### Quoted text

Also included are amounts related to Southern's interruptible
margin sharing mechanisms totalling $1,670,000 and $4,851,000 at
March 31, 1996 and September 30, 1995, respectively.

     6.   Southern has identified coal tar residue at three sites
in Connecticut resulting from coal gasification operations
conducted at those sites by Southern's predecessors from the late
1800s through the first part of this century.  Many gas
distribution companies throughout the country carried on such gas
manufacturing operations during the same period.  See section in
Management's Discussion and Analysis entitled "Environmental
Matters" for further detail.


        ITEM 2:  MANAGEMENT'S DISCUSSION AND ANALYSIS OF
          FINANCIAL CONDITION AND RESULTS OF OPERATIONS

                       RESULTS OF OPERATIONS

Net Income
- ----------

     Connecticut Energy Corporation's ("Connecticut Energy" or "the
Company") consolidated net income for the three and six months ended
March 31, 1996 and 1995 is detailed below:

                           Three Months Ended    Six Months Ended 
                                March 31,            March 31,     
                           ------------------    ----------------
(in thousands, except       1996       1995       1996      1995
 per share)                 ----       ----       ----      ---- 

Net Income                $14,635    $15,715     $19,664   $20,656
                          =======    =======     =======   =======
Net Income Per Share      $  1.64    $  1.79     $  2.21   $  2.37
                          =======    =======     =======   =======
Weighted Average     
  Shares Outstanding        8,904      8,756       8,887     8,732
                          -------    -------     -------   -------

     Lower margins retained by the Company's principal subsidiary,
The Southern Connecticut Gas Company ("Southern"), from
interruptible sales and services for the three and six months ended
March 31, 1996 were partially offset by higher firm margins.  Firm
margins were higher primarily due to higher use per customer and the
addition of new residential and commercial heating customers.  Lower
operations expense for the three and six months ended March 31, 1996
was offset by higher costs for maintenance, depreciation, federal
and state taxes and short-term interest, resulting in lower net
income for the three and six month periods ended March 31, 1996.

######
### Record excerpts

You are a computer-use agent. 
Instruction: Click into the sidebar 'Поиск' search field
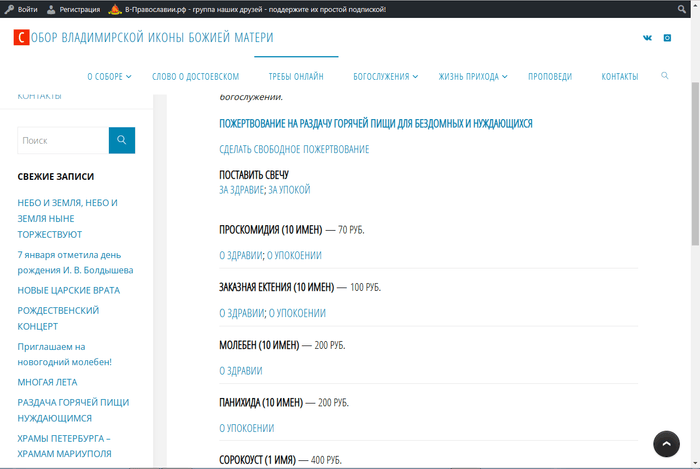[x=62, y=141]
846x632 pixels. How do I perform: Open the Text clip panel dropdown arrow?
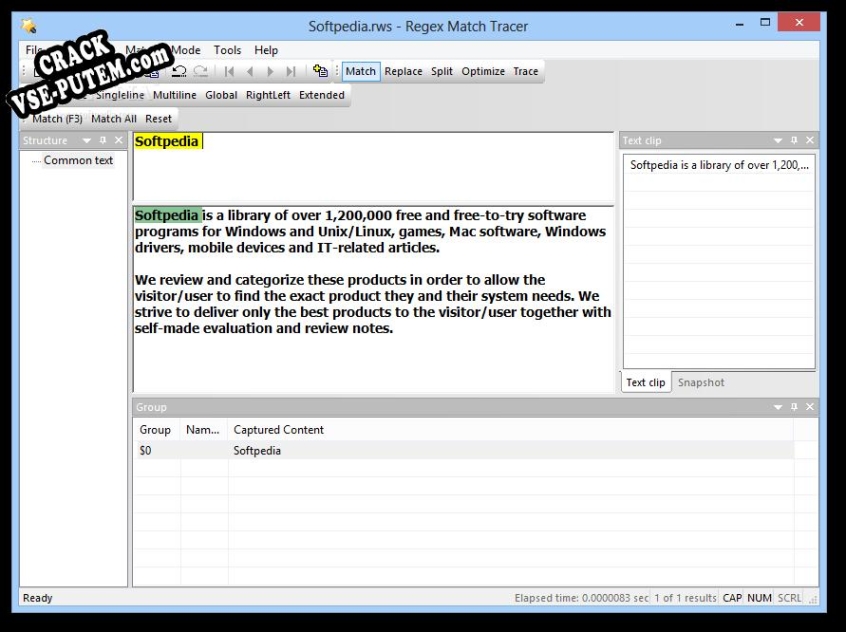pyautogui.click(x=777, y=140)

######

Stated goal 1:
Render the records from the line containing "846x632 pixels. How" through the end of the records as a Markdown table with the columns Row and Line, omitting blank lines and leaving the pictures out.
Stated goal 2:
Write the next part of the financial report on Connecticut Energy, picking up after its last sentence.
The financial report excerpt and the records have no connection to each other.

Task result 1:
| Row | Line |
|---|---|
| 1 | 846x632 pixels. How do I perform: Open the Text clip panel dropdown arrow? |
| 2 | pyautogui.click(x=777, y=140) |

Task result 2:
Total Sales and Transportation Volumes
- --------------------------------------

     Southern's total volumes of gas sold and transported for the
three and six months ended March 31, 1996 were 13,270 and 24,190
MMcf, respectively, representing decreases of approximately 23% and
19% compared to the three and six months ended March 31, 1995,
respectively.  These decreases were primarily attributable to lower
interruptible sales and services volumes due to the colder weather
and the competitive price of alternate fuels.  Partially offsetting
these decreases were increases in firm sales volumes.  

Firm Sales Volumes
- ------------------

     Firm sales volumes for the three and six months ended March 31,
1996 increased approximately 16% compared to the corresponding 1995
periods principally due to weather which was approximately 14% and
18% colder, respectively, than the three and six months ended March
31, 1995, higher use per customer and the addition of new
residential and commercial heating customers.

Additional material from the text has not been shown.